シリーズで、よくあるケースをご紹介してます。パターンがいろいろあるので、「あれっ、この場合はどうだったかな?」と迷うこともあるかもしれません。その辺をクリアにしていただくのがこの記事の目的です。

「40.6%」と「38.0%」
この数値は、65歳以上に関する内閣府のデータです(平成28年版高齢社会白書)。
40.6% … 子どもと同居している割合
38.0% … 夫婦だけで住んでいる割合
「子どもと同居」のほうが、「夫婦だけ」より多いという結果です


そこで、今回は「Aさんと子どもが住んでいる自宅」の場合です。
なお、今回は二世帯住宅ではなく、普通の戸建住宅またはマンションの一部屋、です。
二世帯住宅は、別途ご案内します。


Aさんに相続が発生した場合の小規模宅地等の評価減の適用をみていきます。
自宅の敷地は、配偶者・同居の子どもなどの親族・その他一定の親族、が取得すると「特定居住用宅地等」に該当し、その相続税評価額が80%割引になります(330㎡まで)。
(※)その他にも要件があります。それらは順次説明していきます。

 

ケース① Aさんに配偶者がいない > 同居の子どもが相続
Aさん(配偶者なし)・子ども、が住んでおり、その子どもが自宅を相続するケースです。通常は建物も相続するでしょうから下図のようになります。この場合、小規模宅地等の評価減の適用があります。
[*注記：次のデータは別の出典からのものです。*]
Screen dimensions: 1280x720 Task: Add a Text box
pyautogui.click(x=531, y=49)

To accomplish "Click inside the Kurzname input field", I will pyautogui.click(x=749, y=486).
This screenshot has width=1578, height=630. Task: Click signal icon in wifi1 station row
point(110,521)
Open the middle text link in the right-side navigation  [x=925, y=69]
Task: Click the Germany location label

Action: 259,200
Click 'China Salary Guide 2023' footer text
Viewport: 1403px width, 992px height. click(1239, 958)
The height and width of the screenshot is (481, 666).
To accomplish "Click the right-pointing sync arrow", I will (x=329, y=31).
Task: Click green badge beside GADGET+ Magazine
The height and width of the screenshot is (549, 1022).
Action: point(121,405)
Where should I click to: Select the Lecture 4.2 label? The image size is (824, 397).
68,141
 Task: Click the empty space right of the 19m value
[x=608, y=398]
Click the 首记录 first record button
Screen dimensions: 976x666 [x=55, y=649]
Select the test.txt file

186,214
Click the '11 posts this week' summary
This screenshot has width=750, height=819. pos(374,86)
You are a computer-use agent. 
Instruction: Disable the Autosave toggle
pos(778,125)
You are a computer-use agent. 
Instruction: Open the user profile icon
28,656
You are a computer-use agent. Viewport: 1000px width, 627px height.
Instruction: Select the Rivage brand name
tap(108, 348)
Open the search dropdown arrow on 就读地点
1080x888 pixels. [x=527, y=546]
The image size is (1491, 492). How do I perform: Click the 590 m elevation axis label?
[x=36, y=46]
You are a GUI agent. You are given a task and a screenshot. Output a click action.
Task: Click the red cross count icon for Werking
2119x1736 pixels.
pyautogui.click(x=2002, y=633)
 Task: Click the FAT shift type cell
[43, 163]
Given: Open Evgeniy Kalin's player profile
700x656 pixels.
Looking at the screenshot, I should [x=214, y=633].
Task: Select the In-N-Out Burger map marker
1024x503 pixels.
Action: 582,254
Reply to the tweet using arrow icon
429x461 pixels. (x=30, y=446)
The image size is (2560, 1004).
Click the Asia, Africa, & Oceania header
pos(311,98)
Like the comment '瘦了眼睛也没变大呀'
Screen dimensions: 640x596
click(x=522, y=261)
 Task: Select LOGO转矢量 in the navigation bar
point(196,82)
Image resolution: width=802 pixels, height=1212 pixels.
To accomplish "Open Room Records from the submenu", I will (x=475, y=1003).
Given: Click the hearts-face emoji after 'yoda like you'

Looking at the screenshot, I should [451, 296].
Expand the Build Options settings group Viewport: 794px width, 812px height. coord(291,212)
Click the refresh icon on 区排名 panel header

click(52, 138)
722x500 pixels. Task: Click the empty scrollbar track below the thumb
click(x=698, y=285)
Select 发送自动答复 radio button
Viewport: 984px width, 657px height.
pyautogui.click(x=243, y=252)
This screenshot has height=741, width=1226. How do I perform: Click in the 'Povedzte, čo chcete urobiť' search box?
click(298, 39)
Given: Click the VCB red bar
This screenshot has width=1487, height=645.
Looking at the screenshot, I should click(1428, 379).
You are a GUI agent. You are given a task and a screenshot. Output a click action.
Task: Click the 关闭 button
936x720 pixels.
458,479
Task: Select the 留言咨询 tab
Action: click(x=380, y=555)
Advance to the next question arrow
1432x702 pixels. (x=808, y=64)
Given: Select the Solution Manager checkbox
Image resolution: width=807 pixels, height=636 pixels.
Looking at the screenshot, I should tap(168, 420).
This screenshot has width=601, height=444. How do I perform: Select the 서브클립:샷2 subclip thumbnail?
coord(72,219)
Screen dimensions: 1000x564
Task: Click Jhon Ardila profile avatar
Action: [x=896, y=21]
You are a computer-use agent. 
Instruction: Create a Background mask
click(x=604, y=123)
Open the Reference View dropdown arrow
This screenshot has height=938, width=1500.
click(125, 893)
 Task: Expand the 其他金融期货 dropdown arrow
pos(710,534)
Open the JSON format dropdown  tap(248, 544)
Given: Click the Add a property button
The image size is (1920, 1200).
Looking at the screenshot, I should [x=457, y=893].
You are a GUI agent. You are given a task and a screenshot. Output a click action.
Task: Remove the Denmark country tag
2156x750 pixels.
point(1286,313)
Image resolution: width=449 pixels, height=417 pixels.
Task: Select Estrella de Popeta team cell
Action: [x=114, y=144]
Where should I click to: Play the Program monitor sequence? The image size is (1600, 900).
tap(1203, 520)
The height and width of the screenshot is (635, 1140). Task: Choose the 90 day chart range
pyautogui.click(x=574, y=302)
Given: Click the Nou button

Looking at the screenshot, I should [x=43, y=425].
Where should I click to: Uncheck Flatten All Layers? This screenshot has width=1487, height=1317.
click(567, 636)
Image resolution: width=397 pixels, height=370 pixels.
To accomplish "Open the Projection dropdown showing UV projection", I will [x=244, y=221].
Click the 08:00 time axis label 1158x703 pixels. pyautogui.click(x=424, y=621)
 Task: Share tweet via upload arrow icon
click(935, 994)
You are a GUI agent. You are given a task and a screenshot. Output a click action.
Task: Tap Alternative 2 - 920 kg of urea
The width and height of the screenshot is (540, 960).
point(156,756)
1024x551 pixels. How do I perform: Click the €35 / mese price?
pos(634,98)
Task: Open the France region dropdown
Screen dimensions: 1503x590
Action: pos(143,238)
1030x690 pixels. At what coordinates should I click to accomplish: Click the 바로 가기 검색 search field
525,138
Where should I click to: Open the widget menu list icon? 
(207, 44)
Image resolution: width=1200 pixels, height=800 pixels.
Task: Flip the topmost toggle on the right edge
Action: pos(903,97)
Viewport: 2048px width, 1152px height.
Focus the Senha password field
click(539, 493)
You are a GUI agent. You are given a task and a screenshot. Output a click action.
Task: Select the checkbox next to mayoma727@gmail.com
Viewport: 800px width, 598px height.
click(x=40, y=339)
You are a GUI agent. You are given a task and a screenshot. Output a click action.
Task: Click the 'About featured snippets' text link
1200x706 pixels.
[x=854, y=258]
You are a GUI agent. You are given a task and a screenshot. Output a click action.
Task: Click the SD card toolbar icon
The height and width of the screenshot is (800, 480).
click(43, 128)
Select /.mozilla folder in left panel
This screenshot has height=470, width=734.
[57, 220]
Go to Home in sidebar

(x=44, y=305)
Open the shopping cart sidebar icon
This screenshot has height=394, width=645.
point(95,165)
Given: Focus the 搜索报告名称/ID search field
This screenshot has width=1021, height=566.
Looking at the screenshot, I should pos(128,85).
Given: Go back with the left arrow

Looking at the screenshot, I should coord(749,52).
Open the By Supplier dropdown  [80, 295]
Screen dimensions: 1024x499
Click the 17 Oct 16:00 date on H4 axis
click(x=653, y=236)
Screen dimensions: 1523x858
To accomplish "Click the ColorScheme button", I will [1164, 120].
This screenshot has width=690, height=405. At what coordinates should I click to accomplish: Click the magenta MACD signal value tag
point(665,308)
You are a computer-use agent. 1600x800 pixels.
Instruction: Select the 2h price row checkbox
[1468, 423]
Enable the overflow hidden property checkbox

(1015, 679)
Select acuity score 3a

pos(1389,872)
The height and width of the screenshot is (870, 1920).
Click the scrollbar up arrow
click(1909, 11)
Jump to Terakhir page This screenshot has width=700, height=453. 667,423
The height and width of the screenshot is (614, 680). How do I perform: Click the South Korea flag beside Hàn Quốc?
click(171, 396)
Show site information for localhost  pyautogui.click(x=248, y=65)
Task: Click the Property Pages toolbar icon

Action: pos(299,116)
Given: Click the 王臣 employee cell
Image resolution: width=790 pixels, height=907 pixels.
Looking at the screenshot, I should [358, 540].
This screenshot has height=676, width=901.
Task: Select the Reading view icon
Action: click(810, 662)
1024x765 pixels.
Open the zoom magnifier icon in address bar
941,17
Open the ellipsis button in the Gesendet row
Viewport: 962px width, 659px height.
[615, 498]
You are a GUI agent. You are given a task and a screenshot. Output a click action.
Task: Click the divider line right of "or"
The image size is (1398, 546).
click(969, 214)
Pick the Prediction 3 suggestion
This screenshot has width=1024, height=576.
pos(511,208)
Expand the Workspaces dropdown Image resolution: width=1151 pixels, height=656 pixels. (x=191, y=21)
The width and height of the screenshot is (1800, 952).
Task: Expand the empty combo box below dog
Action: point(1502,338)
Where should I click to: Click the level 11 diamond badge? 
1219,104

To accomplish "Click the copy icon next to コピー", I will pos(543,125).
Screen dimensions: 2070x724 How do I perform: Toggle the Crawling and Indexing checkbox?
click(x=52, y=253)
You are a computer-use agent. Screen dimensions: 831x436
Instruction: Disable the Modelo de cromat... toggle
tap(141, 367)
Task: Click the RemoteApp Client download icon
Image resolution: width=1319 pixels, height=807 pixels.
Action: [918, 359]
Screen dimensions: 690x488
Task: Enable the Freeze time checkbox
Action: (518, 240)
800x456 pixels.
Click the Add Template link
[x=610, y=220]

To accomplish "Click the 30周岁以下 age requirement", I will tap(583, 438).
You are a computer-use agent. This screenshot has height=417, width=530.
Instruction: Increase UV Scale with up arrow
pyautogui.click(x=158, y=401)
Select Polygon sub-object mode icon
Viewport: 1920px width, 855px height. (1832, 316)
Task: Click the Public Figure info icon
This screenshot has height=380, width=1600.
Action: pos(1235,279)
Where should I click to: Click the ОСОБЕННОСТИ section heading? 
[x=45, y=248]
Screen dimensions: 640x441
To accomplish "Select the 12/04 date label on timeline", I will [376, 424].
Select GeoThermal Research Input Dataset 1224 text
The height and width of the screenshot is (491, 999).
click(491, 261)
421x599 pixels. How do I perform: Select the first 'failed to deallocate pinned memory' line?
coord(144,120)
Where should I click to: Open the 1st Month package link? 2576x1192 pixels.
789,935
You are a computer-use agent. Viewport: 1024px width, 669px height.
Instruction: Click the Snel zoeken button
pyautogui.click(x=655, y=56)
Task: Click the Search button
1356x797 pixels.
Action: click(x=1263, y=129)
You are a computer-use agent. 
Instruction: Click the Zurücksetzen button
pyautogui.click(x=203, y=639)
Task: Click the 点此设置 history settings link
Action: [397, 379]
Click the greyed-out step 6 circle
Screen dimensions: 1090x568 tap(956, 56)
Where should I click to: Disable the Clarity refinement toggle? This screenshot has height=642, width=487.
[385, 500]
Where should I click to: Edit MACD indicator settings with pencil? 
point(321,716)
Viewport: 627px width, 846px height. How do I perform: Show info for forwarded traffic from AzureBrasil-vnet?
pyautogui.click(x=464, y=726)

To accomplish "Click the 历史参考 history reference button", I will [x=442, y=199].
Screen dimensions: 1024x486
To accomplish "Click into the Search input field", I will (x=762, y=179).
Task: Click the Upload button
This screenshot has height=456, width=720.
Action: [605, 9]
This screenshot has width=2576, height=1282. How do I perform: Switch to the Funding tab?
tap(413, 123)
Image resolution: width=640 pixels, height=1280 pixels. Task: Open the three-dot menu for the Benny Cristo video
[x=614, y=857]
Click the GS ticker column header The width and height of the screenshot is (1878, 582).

ケース② Aさんに配偶者がいない > 同居の子どもと別居の子どもが共有で相続
ケース①と同じく、Aさん(配偶者なし)・子ども、が住んでいます。
Aさんの主な財産が自宅しかなかったために、やむなく同居の子どもと別居の子どもが自宅を共有で相続することになりました。
この場合は、同居の子どもが相続した部分にだけ評価減の適用があります。
なお、別居の子どもが一部でも相続すると、同居の子どもまで評価減の適用がなくなる、ということはありません。


ケース③ Aさんに配偶者がいる > 同居の子どもが相続
Aさん・Aさんの配偶者・子ども、が住んでいるケースです。配偶者がいるにもかかわらず、その自宅を子どもだけが相続しても、小規模宅地等の評価減の適用があります。
なお、このケースで配偶者だけで相続しても当然適用があります(前回ご説明した内容)。


ケース④ Aさんに配偶者がいる > 同居の子どもと配偶者が共有で相続
ケース③と同じく、Aさん・Aさんの配偶者・子ども、が住んでいます。
Aさんの相続により配偶者は多額の死亡保険金を受取りました。それに加えて自宅を全部相続すると二次相続が大変になることが予想されます。そこで自宅は同居の子どもと共有で相続することになりました。
この場合は、配偶者、子どもともに評価減の適用があります。

 

まとめ
いろいろな事情で、不動産を共有で相続することがあります。ケース②の共有は避けたいところです。一方でケース④は一般論でいえば問題ありません。
それはそれとして、共有相続の場合に小規模宅地等の評価減はどうなるか、ということは押さえておきたいポイントです。